You get a detailed view of the operations, including their names and each operation's service, and a visual representation of the time taken to complete a specific operation within a span. Use the search bar to find a specific operation or service.

Collapse or expand spans at this depth by clicking the three dots on the left side of each operation. This can help focus on specific layers or components of your system by reducing visual clutter and making the trace data easier to analyze. You can also click the number to expand or collapse your view.

The link icon next to each operation and service opens the service overview for a deeper dive into the data. Click anywhere else inside the operation to open the quick view menu with additional details, including environment ID, span kind, and more.

Trace quick view

Infrastructure overview

View the CPU and memory consumption inside the service. The graphs represent a breakdown of consumption by the hour.

Hovering over the graphs provides values for the specific time point, allowing you to see how much CPU was used by the deployment at this specific time or how much memory this deployment used.

hovering graph

You can toggle your view between the service's environments, nodes, and pods.

Track Deployment Data

You can enrich your Service Overview graphs by indicating recent deployments, helping you determine if a deployment has increased response times for end-users, altered your application's memory/CPU footprint, or introduced any other performance-related changes.

Run the Telemetry Collector on your Kubernetes clusters to enable deployment tracking ability. You can also activate this process manually by installing Logz.io Kubernetes events Helm chart and sending Kubernetes deploy events logs.

Once enabled, navigate to Services and choose one of your running services. A vertical line marks the deployment marker in your graphs.

deployment popup

Clicking on the line allows you to view additional deployment data. This data includes the deployment time, the associated service, environment, and version, and a quick link to view the commit in your logs.

Click View commit to access and view your own code related to this deployment, allowing you to probe deeper into the relevant data.

Important

To activate the View commit button, go to your app or service and add the following annotation to the metadata of each resource's versioning you want to track: logzio/commit_url: "", and the URL structure should be: "https://github.com/<account>/<repository>/commit/<commit-hash>". Learn more.

Detect Anomalies

Logz.io's Anomaly Detector helps you engage a predictive approach towards your data. It monitors your service latency and error ratio to detect any abnormal patterns or data points that deviate from the expected behavior, helping to detect and address issues, improve security, and ensure system reliability.

To get started with the Anomaly Detector, you'll need to set up the anomaly you want to track.

In List view, select the service you wish to monitor, click the three dots, then choose Edit Anomaly Detector.
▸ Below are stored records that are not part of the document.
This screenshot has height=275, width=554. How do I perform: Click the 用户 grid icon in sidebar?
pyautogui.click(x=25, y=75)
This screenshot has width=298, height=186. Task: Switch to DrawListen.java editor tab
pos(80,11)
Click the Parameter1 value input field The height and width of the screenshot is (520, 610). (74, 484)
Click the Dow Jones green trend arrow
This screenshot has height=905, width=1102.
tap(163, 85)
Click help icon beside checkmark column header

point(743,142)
In Map view, click on the operation you want to monitor and select Edit Anomaly Detector.

anomaly detector

The Anomaly Detector automatically selects the service, and you can choose to monitor all operations, which will aggregate the anomalies by service, or select up to five specific operations from which to aggregate anomalies.

Next, you can determine the sensitivity of the anomaly detector. Low triggers an alert after finding 3 deviations in the data, Medium triggers when 2 deviations are detected, and High triggers immediately as the first deviation is detected.

Finally, you can choose if and how to receive notifications whenever new anomalies are detected.

Click Save to create the anomaly detector.

anomaly popup

Once your anomaly detector is up and running, you'll see an indicator in the list and map view next to each service and operation being monitored.

no anomaly

AI Agent

Click the AI Agent button to activate an AI-powered, chat-based interface that lets you engage in a dynamic conversation with your data. Use one of the pre-configured prompts or type your own question to get real-time insights about your metrics, anomalies, trends, and the overall health of your environment.